Pubblicato: 17/04/2025 12:55

Quanto è prezioso Mario Draghi? Lo è nel senso più concreto del termine: ha esperienza, relazioni, credibilità internazionale. Ma è prezioso anche perché si fa desiderare. Parla poco, compare di rado. Quando lo fa, non chiede spazio: se lo prende. E ogni volta che torna sulla scena, la politica italiana si spacca in due. È successo di nuovo: oggi nel giorno in cui Giorgia Meloni si gioca tutto nello Studio Ovale con Trump, torna a circolare il nome dell’ex numero uno della Bce. E si badi bene, non come uomo della provvidenza (certe etichette sono sempre ingannevoli, oltre che fastidiose), ma come risorsa strategica per l’Europa.

Si discute dell’ipotesi di un suo ruolo di mediatore tra Stati Uniti e Unione europea, in un momento in cui le tensioni economiche rischiano di diventare una guerra commerciale. Il nome di Draghi circola, come sempre, con una certa cautela e un inevitabile effetto deflagrante. Renzi e Boschi lo definiscono «il più bravo di tutti», Tajani frena («non ce n’è bisogno»), Salvini rievoca il passato («abbiamo già dato»).

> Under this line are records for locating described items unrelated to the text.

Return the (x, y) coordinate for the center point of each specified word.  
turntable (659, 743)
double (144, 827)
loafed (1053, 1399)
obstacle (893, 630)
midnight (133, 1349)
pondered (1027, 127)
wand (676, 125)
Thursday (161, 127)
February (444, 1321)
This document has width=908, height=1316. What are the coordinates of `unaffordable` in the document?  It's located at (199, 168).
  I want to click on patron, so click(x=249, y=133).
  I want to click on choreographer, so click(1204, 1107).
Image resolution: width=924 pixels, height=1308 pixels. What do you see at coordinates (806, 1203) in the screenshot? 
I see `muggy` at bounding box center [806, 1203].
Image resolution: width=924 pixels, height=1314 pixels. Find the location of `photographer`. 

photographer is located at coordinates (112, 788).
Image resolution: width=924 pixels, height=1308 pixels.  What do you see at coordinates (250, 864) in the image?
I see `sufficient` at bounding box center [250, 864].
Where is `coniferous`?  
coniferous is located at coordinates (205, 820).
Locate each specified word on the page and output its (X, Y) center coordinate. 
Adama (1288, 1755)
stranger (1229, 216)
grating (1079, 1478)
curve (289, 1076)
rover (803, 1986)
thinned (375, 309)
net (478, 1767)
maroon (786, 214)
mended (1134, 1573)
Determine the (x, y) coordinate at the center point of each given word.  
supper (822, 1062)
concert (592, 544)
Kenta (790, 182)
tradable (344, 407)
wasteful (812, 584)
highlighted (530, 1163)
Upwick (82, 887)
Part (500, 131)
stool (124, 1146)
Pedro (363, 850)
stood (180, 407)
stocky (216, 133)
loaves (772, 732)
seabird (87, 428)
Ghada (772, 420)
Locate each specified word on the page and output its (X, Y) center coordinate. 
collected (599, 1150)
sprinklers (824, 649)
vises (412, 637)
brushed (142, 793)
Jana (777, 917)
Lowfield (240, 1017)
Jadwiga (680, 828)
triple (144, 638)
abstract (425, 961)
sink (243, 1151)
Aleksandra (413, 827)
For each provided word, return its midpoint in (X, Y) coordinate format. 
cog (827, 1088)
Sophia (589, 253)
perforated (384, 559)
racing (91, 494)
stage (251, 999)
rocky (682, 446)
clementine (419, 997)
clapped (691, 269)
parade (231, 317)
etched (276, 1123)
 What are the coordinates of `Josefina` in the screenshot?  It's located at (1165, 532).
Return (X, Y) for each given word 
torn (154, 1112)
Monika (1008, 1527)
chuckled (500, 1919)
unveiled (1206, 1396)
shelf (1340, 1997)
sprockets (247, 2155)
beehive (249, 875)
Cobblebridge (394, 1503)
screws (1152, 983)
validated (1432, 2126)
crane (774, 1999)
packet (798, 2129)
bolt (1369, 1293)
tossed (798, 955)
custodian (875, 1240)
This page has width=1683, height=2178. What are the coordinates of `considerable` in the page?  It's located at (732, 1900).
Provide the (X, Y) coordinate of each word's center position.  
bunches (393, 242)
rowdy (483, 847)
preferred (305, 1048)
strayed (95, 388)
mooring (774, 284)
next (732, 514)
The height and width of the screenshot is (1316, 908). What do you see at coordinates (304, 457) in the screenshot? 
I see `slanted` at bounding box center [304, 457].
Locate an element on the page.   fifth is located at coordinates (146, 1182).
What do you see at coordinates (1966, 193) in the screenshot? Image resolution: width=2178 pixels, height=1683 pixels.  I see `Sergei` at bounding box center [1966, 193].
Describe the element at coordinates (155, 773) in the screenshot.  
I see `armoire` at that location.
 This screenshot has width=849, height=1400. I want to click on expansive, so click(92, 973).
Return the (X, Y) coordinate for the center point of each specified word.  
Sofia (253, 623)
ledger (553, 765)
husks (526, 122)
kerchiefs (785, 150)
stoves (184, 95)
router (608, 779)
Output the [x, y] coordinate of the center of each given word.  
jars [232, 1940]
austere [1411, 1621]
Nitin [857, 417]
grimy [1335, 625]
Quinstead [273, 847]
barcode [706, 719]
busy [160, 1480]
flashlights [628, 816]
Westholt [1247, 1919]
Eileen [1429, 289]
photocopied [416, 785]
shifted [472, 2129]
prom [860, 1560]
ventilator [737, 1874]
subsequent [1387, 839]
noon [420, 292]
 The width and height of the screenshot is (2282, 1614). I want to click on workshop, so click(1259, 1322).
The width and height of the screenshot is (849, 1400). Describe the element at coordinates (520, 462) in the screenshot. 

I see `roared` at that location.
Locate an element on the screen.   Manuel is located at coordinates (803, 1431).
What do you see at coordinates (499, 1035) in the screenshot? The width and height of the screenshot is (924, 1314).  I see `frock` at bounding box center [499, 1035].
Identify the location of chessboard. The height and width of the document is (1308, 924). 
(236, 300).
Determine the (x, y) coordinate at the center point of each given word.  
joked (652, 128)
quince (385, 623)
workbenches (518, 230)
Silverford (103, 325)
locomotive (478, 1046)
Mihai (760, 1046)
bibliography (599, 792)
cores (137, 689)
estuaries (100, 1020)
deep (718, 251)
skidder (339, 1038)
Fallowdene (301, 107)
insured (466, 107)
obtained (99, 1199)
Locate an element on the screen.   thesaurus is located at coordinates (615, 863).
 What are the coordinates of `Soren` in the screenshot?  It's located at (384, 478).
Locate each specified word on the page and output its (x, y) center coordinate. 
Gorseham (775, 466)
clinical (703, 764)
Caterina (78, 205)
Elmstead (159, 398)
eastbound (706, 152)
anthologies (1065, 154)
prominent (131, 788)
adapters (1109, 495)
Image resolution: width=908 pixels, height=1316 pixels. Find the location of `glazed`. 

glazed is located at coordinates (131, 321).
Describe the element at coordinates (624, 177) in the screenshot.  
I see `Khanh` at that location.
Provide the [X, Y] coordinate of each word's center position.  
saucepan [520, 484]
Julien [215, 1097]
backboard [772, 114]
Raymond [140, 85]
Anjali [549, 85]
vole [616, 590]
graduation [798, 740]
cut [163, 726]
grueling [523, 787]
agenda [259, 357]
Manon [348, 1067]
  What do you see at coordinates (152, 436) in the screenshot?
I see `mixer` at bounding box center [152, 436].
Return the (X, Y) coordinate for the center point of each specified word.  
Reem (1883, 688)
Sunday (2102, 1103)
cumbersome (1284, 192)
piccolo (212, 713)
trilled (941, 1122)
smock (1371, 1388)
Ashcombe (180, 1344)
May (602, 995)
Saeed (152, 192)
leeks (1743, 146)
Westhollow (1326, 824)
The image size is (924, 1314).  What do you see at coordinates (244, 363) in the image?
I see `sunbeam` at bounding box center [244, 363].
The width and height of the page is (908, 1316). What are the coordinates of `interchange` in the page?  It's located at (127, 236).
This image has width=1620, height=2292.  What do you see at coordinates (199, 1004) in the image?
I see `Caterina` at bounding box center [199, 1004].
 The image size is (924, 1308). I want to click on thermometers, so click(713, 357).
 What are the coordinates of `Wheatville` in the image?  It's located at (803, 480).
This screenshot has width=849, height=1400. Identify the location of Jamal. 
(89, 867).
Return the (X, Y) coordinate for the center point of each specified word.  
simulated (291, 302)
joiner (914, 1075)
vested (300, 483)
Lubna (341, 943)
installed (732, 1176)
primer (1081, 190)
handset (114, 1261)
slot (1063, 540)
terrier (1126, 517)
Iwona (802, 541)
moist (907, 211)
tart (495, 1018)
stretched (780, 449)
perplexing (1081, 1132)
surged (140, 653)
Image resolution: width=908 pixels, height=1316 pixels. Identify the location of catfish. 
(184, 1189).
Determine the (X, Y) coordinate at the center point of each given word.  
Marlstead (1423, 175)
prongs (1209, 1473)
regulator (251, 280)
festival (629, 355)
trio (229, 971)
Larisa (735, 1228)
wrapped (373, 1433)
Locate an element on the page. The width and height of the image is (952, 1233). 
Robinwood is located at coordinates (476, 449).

Draghi divide perché non si lascia gestire. Perché non fa parte del gioco. E soprattutto perché non si fa tirare per la giacchetta. Ogni volta che lo si evoca, scatta l’eterna tentazione italiana di usarlo come soluzione di emergenza o tappabuchi di lusso. Ma Draghi non è né l’uno né l’altro. È un fuoriclasse, che conosce l’America meglio di chiunque altro in Europa. Gli studi al MIT, l’esperienza alla Banca Mondiale, la rete costruita tra banche centrali, governi e mercati lo rendono un interlocutore credibile, ascoltato e stimato. Quando il «New York Times» lo soprannominò “Mr. Fix-it”, nel 2022, non era solo per le sue doti da risolutore, ma per l’autorevolezza con cui sa muoversi nello scacchiere internazionale.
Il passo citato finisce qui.